Как я уже говорил, я почти всегда был в кого-нибудь влюблен. При первом взгляде на Эстер я понял, что она затмевает все прежние воплощения идеальной возлюбленной, и она осталась Дульцинеей при моем Дон Кихоте на все время, пока я рос. Кажется, мне не было даже нужды увидеть ее своими глазами, чтобы влюбиться, потому что, наслышанный о дочери Эрмана, красивой, блестящей, элегантной, таинственной, я заранее возвел ее на алтарь моего детского воображения. И преданность моя не нуждалась в подтверждении дальнейшими встречами. Но так уж вышло, что мы все-таки время от времени виделись, и каждая встреча была для меня полна значения. Один эпизод произвел на меня особенно сильное впечатление — как на средневекового рыцаря произвела бы впечатление перчатка его дамы, полученная в дар на турнире: однажды на концерте в Городском зале, после первой части Концерта Чайковского я принялся шарить у себя в кармане, ища носовой платок, и вдруг Эстер, сидевшая в первом ряду рядом с моей мамой, встала и протянула мне свой.

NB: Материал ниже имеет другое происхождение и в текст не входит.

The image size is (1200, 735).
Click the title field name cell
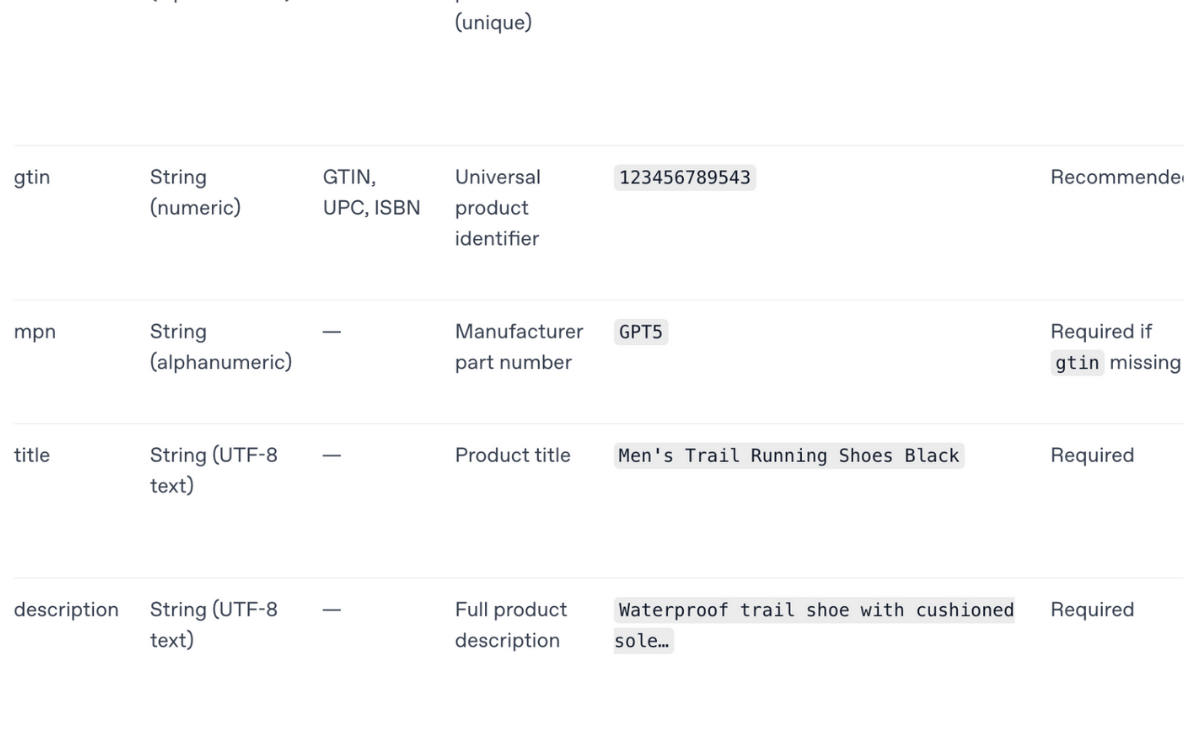click(32, 455)
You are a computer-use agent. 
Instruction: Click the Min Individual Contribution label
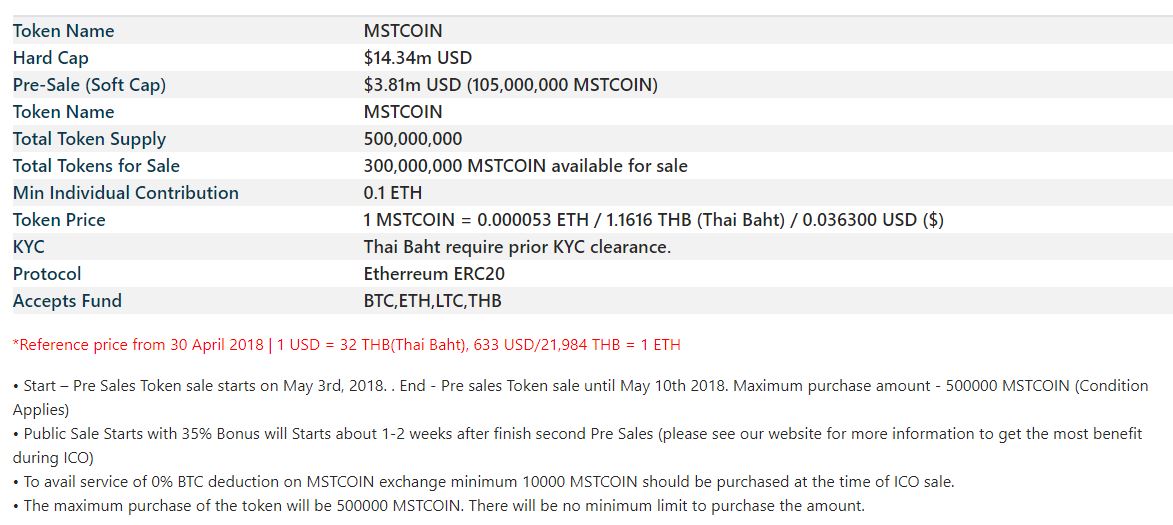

Эстер была почти на десять лет старше меня, а ее брат — годом или двумя старше, чем она. Он учился в университете Беркли и однажды пригласил маму и меня к себе обедать, а после обеда водил нас по кампусу, после чего мы вернулись к нему послушать его любимые пластинки: песню в исполнении Лотте Леман и “Девушку с волосами цвета льна” Дебюсси в исполнении Хейфеца. Молодой Сидней очень любил Дебюсси, что было тогда необычно для Сан-Франциско и служило еще одним свидетельством просвещенности их семейства. Закончив курс в Беркли, Сидней уехал в Англию — продолжать образование в Кембридже, а мне подарил свой письменный стол, за которым занимался студентом. Этот стол был предметом моей гордости. Я восхищался Сиднеем, как и его родителями и сестрой. Он заслуживал восхищения. Он унаследовал от отца его душевные качества и тонкость ума. Но всему, что в нем было заложено, пришел трагический конец в 1929 году, когда он на охоте упал с лошади. Последовали страшные месяцы, хирурги пытались восстановить повреждения черепа, операция следовала за операцией; но безуспешно. На меня самое глубокое впечатление произвел тогда дядя Сидней: он с такой выдержкой и покорностью судьбе жил все эти месяцы борьбы и потом, после кончины единственного сына, не ожесточился, оставался таким же ласковым и заботливым, как прежде, таким же участливым и чутким, неизменно добрым, приветливым, с постоянной усмешкой на губах; он был в моих глазах воплощением высшей доблести, на какую способен человек. А Эстер вышла замуж и стала матерью семейства; она тоже умерла раньше, чем отец, но оставила ему своих детей и детей своих детей, так что было кому чтить его старость.